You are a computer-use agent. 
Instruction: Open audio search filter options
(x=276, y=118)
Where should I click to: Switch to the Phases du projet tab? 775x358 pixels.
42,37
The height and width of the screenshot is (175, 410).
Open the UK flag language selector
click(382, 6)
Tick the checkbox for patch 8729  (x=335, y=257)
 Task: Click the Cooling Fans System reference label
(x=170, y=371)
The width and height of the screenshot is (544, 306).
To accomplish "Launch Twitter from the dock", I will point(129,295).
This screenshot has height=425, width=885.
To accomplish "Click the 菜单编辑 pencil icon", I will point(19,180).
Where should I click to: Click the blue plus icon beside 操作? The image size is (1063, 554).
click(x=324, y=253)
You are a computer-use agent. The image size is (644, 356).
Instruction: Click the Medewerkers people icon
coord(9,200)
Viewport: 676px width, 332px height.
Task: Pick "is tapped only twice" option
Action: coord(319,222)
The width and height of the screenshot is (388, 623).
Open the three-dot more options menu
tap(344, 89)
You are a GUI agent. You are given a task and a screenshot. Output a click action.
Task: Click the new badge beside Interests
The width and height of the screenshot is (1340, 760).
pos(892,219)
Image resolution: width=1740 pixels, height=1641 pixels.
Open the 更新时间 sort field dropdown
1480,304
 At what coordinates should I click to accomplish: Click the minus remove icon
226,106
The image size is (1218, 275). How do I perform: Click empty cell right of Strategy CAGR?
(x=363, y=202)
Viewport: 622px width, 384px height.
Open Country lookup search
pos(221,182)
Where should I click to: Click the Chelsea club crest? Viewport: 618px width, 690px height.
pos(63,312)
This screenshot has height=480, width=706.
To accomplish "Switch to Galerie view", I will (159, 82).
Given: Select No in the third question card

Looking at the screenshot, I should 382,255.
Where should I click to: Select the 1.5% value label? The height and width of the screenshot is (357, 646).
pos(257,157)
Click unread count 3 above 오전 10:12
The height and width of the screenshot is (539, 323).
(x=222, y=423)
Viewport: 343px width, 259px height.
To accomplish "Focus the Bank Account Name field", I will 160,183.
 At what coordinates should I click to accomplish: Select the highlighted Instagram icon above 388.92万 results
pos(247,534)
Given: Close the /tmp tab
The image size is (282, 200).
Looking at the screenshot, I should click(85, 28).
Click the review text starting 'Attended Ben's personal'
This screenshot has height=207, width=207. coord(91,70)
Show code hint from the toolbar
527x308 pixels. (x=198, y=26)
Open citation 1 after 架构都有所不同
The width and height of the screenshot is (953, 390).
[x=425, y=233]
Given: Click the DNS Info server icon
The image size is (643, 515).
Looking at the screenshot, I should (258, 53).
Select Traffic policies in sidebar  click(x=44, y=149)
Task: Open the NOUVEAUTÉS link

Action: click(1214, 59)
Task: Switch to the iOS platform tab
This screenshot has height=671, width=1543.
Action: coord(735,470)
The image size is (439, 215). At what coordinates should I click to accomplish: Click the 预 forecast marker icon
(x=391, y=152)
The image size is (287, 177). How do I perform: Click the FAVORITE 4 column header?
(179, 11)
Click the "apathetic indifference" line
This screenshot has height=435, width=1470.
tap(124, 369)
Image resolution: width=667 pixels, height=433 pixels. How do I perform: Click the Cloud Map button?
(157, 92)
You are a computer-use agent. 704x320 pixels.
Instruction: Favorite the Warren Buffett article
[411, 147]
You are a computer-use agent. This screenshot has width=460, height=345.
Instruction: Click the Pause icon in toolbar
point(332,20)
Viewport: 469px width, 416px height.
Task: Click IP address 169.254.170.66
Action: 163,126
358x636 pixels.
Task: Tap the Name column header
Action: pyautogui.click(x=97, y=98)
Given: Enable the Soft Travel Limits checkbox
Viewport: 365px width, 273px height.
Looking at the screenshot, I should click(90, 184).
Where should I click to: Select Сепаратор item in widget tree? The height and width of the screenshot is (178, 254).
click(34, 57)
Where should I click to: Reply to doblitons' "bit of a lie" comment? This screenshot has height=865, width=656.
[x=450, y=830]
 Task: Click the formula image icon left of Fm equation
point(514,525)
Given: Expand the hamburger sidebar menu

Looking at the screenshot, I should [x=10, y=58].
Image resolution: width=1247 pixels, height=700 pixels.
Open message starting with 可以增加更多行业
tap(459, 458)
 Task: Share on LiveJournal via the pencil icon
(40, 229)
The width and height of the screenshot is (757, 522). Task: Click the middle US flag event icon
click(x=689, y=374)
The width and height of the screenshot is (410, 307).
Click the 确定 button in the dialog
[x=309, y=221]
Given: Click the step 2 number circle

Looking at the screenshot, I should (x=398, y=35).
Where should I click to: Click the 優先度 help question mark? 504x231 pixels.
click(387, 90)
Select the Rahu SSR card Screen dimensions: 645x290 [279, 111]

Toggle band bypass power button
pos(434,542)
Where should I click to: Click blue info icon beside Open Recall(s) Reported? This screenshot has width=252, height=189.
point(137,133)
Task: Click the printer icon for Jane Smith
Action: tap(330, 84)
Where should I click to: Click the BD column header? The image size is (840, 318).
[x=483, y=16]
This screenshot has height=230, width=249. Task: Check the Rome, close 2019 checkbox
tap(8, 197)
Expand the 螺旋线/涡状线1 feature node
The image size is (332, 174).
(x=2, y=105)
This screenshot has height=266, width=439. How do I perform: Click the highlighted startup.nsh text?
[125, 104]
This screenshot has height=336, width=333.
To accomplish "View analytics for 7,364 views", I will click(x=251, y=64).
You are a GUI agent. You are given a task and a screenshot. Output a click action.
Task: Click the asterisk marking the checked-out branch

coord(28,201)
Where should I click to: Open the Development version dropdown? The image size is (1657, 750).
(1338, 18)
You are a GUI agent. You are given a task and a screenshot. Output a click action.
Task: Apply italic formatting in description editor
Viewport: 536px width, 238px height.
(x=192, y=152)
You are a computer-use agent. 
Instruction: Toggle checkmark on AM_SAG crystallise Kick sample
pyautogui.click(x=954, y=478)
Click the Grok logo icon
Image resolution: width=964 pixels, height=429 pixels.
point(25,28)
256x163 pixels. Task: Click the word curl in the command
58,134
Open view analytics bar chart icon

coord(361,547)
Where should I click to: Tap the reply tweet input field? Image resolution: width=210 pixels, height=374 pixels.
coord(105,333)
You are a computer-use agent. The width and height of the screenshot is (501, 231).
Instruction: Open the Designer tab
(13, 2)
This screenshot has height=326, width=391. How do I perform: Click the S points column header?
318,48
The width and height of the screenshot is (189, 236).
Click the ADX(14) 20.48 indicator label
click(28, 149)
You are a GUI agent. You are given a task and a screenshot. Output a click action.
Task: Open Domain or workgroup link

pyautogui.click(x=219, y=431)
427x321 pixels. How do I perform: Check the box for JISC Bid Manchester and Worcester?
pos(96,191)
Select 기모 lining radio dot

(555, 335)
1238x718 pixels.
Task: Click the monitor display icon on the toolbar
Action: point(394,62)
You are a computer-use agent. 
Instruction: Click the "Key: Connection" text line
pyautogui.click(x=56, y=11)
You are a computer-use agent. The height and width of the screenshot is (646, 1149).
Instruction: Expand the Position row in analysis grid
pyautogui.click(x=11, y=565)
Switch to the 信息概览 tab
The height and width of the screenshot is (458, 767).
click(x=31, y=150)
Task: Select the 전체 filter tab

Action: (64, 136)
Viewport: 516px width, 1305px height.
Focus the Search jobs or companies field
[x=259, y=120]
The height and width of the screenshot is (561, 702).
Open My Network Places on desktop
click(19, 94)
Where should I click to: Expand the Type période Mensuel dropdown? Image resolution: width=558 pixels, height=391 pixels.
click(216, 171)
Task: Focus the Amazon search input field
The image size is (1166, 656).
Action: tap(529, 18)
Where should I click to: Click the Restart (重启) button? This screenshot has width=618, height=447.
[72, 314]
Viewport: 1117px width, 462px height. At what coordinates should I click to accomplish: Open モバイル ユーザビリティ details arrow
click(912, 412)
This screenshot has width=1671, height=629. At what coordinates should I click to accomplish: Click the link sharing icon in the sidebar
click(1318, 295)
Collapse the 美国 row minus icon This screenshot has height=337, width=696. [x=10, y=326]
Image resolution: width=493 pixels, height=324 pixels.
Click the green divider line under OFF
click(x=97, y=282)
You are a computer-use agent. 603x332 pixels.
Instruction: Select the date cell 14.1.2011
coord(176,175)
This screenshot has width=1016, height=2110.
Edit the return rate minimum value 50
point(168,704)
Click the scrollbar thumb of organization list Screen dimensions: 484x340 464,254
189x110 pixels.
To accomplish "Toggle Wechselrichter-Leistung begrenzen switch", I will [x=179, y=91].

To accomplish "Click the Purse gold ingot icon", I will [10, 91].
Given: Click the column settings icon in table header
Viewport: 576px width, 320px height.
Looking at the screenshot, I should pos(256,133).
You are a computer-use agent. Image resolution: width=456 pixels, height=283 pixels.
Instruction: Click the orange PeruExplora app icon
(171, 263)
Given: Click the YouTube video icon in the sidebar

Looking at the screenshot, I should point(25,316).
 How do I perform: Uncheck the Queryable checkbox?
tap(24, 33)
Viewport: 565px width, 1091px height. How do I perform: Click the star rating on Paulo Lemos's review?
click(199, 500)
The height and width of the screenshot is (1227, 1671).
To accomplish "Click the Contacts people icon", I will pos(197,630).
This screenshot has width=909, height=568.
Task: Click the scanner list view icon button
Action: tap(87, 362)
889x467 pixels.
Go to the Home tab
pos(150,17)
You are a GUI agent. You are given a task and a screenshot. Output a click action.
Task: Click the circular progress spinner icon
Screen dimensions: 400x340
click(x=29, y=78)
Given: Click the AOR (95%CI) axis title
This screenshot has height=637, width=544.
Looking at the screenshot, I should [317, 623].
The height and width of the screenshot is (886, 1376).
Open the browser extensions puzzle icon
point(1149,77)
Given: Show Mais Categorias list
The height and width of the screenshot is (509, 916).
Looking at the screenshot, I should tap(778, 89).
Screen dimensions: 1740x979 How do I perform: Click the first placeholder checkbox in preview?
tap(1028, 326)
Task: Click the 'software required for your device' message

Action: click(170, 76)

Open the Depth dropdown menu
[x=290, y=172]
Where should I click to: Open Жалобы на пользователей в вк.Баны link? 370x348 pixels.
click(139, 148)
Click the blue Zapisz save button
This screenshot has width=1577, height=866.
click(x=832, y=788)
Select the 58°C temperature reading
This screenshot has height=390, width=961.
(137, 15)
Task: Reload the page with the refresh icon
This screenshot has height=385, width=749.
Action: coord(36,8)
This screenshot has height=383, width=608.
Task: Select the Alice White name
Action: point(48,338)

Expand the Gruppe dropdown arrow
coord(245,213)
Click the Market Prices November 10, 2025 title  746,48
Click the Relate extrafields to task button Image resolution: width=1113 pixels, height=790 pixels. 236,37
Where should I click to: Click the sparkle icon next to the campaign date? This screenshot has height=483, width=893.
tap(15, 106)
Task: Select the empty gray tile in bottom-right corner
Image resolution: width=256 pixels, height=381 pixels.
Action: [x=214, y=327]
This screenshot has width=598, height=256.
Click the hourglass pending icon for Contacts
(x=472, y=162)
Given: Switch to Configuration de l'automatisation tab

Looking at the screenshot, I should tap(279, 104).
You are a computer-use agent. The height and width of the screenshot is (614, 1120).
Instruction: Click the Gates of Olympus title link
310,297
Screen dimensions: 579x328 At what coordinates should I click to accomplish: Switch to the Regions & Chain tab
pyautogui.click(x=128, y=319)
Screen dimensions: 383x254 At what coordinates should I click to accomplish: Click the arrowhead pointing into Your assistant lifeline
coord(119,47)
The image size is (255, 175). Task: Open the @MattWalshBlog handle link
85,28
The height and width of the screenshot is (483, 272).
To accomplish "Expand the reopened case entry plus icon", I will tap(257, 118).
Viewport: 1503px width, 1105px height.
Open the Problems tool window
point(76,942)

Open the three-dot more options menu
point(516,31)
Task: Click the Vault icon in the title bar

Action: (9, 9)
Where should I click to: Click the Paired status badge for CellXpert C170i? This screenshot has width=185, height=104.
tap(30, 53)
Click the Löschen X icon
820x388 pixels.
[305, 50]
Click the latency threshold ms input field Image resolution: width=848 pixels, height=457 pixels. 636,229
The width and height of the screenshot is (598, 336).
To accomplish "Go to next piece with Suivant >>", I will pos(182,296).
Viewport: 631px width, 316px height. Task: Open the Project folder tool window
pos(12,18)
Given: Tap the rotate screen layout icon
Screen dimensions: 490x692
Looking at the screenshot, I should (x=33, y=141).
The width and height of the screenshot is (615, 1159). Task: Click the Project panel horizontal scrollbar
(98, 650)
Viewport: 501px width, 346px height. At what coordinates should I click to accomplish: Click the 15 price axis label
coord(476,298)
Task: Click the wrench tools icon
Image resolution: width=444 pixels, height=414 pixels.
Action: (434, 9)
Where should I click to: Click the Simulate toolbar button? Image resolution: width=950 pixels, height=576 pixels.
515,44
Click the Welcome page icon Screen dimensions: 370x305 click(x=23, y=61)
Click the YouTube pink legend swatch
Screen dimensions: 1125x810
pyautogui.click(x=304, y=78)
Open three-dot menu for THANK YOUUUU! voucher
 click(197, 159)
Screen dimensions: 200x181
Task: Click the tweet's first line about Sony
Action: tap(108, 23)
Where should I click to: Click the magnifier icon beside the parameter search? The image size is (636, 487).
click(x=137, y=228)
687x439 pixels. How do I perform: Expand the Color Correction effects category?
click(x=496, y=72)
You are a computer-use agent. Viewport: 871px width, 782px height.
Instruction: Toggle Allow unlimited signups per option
—————
What you should do – Keep only the lines from the line with "Task: Click the wrench tools icon" to the end of the records above, and repeat them exactly.

Task answer –
Task: Click the wrench tools icon
Image resolution: width=444 pixels, height=414 pixels.
Action: (434, 9)
Where should I click to: Click the Simulate toolbar button? Image resolution: width=950 pixels, height=576 pixels.
515,44
Click the Welcome page icon Screen dimensions: 370x305 click(x=23, y=61)
Click the YouTube pink legend swatch
Screen dimensions: 1125x810
pyautogui.click(x=304, y=78)
Open three-dot menu for THANK YOUUUU! voucher
 click(197, 159)
Screen dimensions: 200x181
Task: Click the tweet's first line about Sony
Action: tap(108, 23)
Where should I click to: Click the magnifier icon beside the parameter search? The image size is (636, 487).
click(x=137, y=228)
687x439 pixels. How do I perform: Expand the Color Correction effects category?
click(x=496, y=72)
You are a computer-use agent. Viewport: 871px width, 782px height.
Instruction: Toggle Allow unlimited signups per option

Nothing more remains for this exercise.